It’s not absurd to keep asking GOP leaders who won the 2020 election

Mike Johnson, the speaker of the House, got tripped up this weekend by a question that should not have fazed a high-schooler with a moderate degree of civic awareness: Who won the 2020 election?

Johnson and other Republicans say the question is a trap. But it’s one they have set for themselves.

When George Stephanopoulos asked Johnson on “This Week” to acknowledge that Joe Biden had won the election and Donald Trump lost it, Johnson complained that the ABC anchor was playing “a gotcha game.” He went on, “You want us to litigate things that happened four years ago when we’re talking about the future.” Sen. JD Vance (Ohio) had used the same dodge a few days earlier, during the vice-presidential debate.

On a second pass, Johnson said, “Joe Biden has been the president for four years. There’s not a question about this, okay?” He added 185 words on all the topics this exchange was keeping him from addressing. At no point did he say that Trump lost or Biden won.

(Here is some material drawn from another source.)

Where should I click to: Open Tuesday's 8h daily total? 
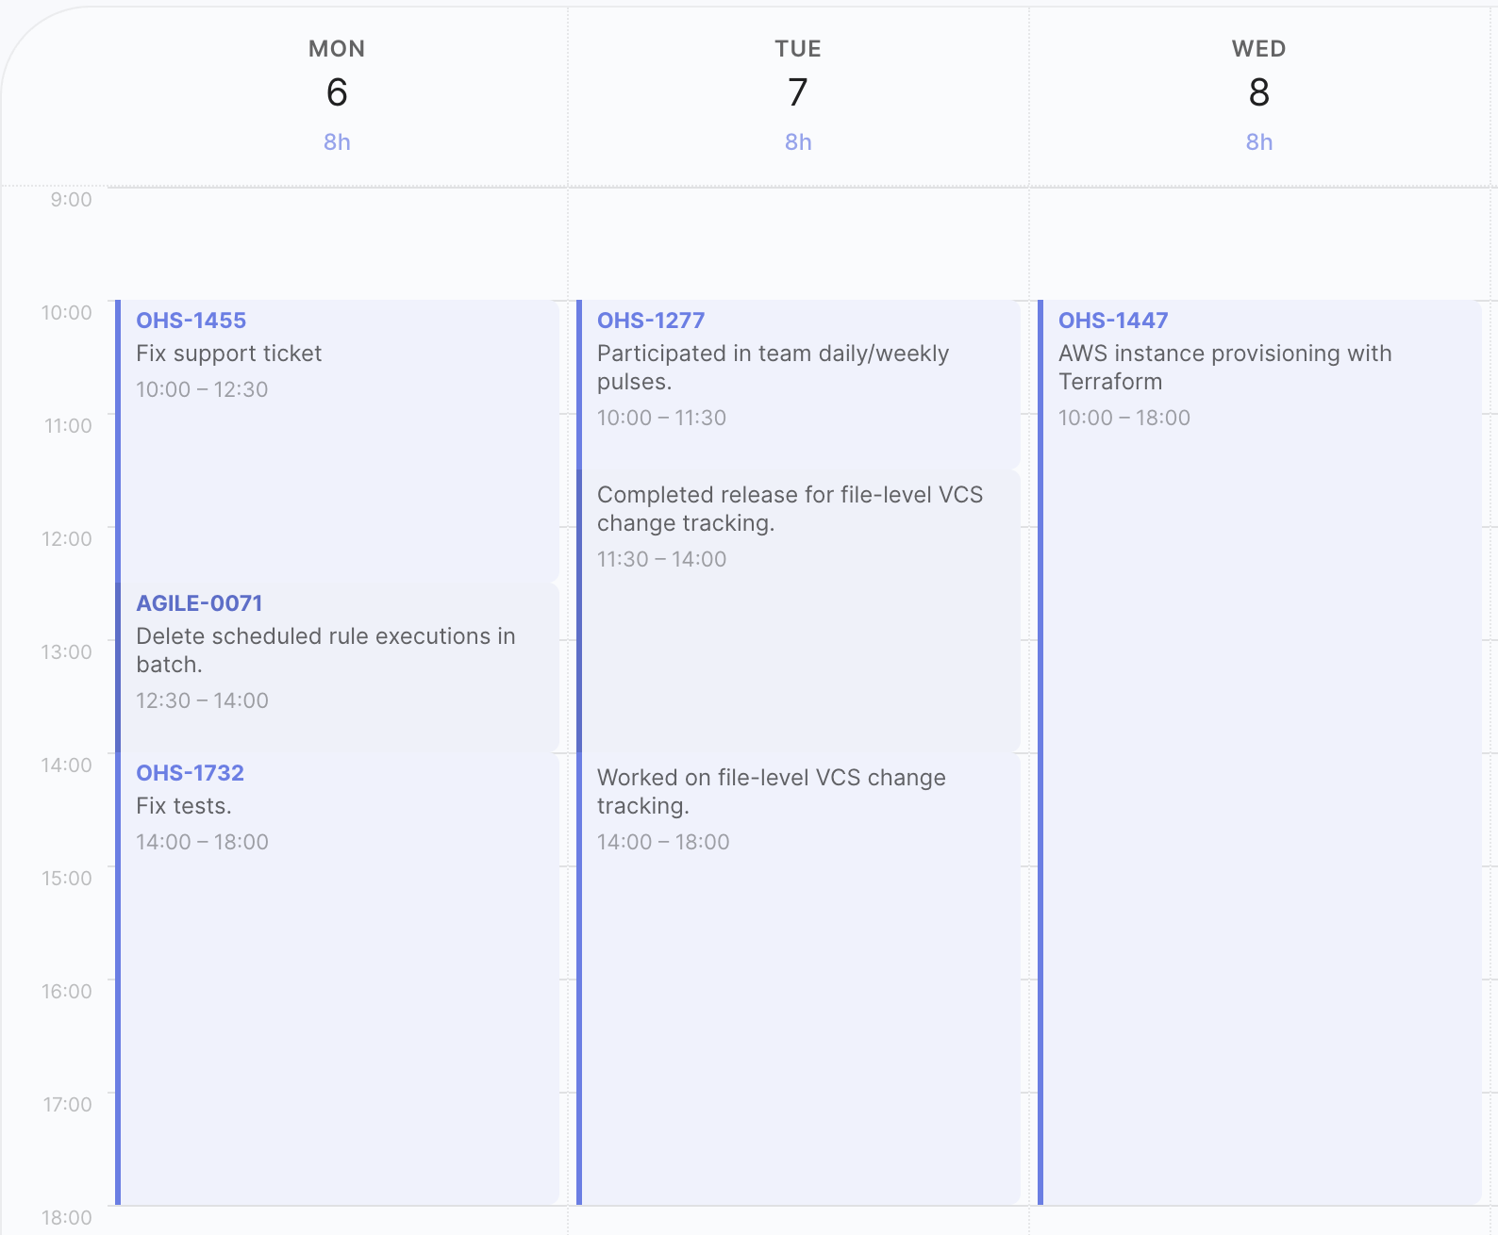coord(797,141)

What’s absurd is not the question but the fact that it has to be asked. All Johnson had to do to be able to move on to the topics he prefers was tell the truth, which can be done succinctly: Biden won. (He could have added an “unfortunately.”)

One reason the 2020 question keeps getting asked is that Trump himself won’t drop the subject. He recently claimed he won Michigan in 2020. He did not. A few weeks ago, he even said that only fraud had kept him from winning California.

The people Trump has gulled into thinking he won in 2020 are wrong about a lot of things, but give them credit for this much: If Biden really had taken the electoral votes of several states where Trump won more legal votes, they would be right to be obsessed about it. What doesn’t make sense is the line that Republican politicians so often want to take: Maybe the election was stolen and maybe it wasn’t, but let’s talk about more pressing issues.

Vance has in the past used another tactic to keep his distance from Trump’s most outlandish assertions: changing the subject to other complaints about the 2020 election. A month before Trump picked him as his running mate, Vance said, “I don’t see any reason to think that Dominion voting machines switched ballots.” But many Republicans still saw the election as illegitimate, he said, because of covid-era changes to election rules and social media companies’ suppression of news stories unfavorable to the Democrats.

This argument lets the Republicans who advance it call the election “rigged” without making swing voters worry they are dangerously detached from reality. But it can’t possibly justify throwing out the duly cast votes of millions of Americans, which is what Trump and his allies tried to do after the 2020 election. Nor can it justify Trump’s repeated claims that he really won the election (by a “landslide,” he has sometimes said).

This pseudo-sophisticated case — the pretense that Trump is just raising important questions about voting procedures and online content moderation during the 2020 election — collapses under the slightest pressure. Vance himself seems to have grown tired of having to insist that Trump didn’t not win the election. The day after his debate, he said, “Yep,” with no further explanation, when asked whether Trump had won.

Modern parties usually abandon presidential candidates who lose. Trump’s barrage of falsehoods about the election saved him from that fate and helped him cruise to the Republican nomination. The larger voting public, in 2022, seems to have held Republicans’ indulgence of 2020 mythology against them. In a recent poll, 63 percent of respondents thought Biden had won legitimately in 2020.

Only 30 percent of Republicans agreed. No wonder Republican politicians don’t like having to talk about it. At least through the end of this campaign, they seem to have concluded, they are stuck with the lie. A fantasy about 2020 has the potential to cause them to lose another election in 2024.